Seacoast will pay $53.9 million in stock for the $412 million-asset Sabal Palm Bank, or a 167% premium to the seller’s tangible book value, and $28.4 million in stock for the $188 million-asset Florida Business Bank, or a 133% premium.
The deals are expected to close in the first quarter of 2022. Sabal Palm Bank has three branches, $377 million of deposits and $272 million of loans. Business Bank of Florida has one branch, $166 million of deposits and $136 million of loans.
The selling banks “are two highly successful, local community banking franchises,” Charles Shaffer, Seacoast’s president and CEO, said in the release.
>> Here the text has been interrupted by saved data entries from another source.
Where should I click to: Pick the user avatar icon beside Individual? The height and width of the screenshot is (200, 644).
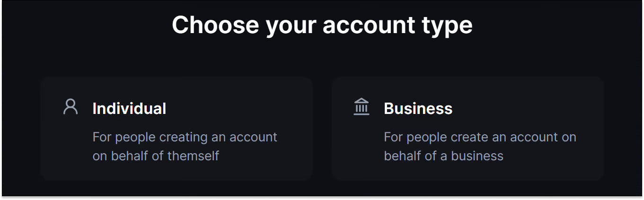[71, 107]

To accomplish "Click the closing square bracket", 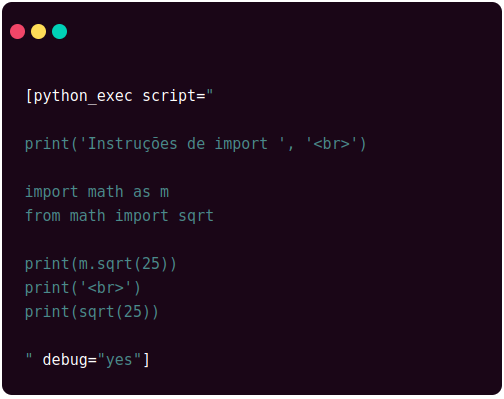I will [146, 360].

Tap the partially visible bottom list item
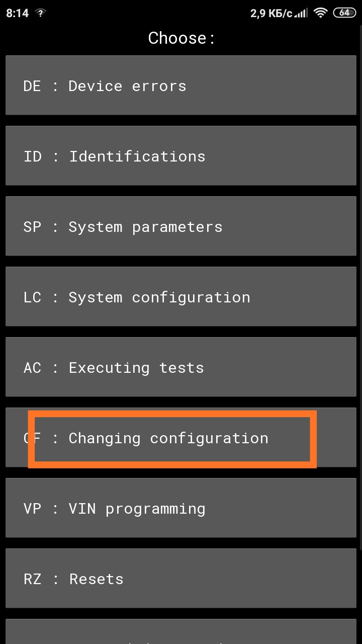181,632
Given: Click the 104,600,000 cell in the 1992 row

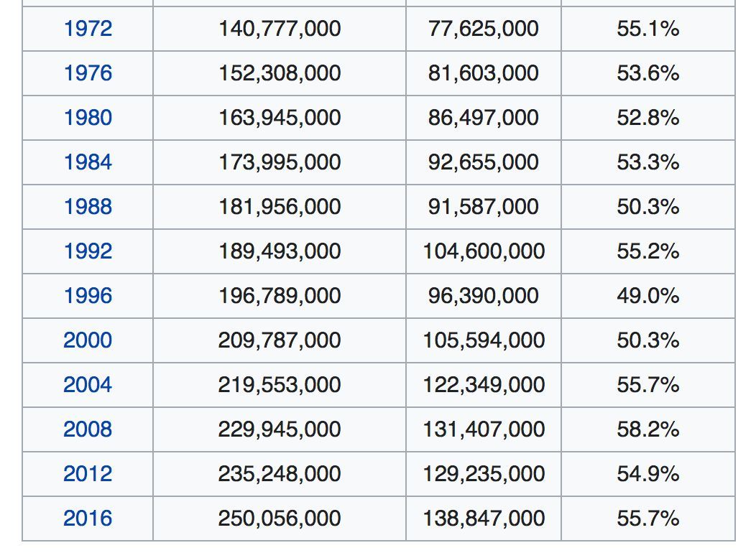Looking at the screenshot, I should pos(484,251).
“Both institutions are customer-focused franchises with an outstanding reputation for service excellence and deep customer relationships in their markets,” Shaffer added. “We see great opportunity to complement their strengths with Seacoast’s innovation and breadth of offerings to grow our presence and expand our position in two very attractive Florida markets.”
The deals are expected to be 4% accretive to Seacoast’s 2023 earnings. It should take a little over a year to earn back the projected 0.4% dilution to Seacoast’s tangible book value.
Neil McCurry Jr., Sabal Palm Bancorp’s president and CEO, will become Seacoast’s Sarasota and Manatee County market president.
Seacoast plans to cut 40% of Sabal Palm Bank’s annual noninterest expenses and half of the annual operating costs at Business Bank of Florida.
Seacoast expects to lose $7.7 million in annual interchange income after crossing $10 billion of assets, beginning on July 1, 2023. The company also expects to take an annual $1.5 million his from higher Federal Deposit Insurance Corp. expenses and a lower Federal Reserve dividend. Earnings accretion from the acquisitions should offset 60% of those hits.
Piper Sandler and Alston & Bird advised Seacoast. Hovde Group advised Sabal Palm Bank and Business Bank of Florida. Smith Mackinnon advised Sabal Palm, while Porter Wright Morris & Arthur advised Business Bank of Florida.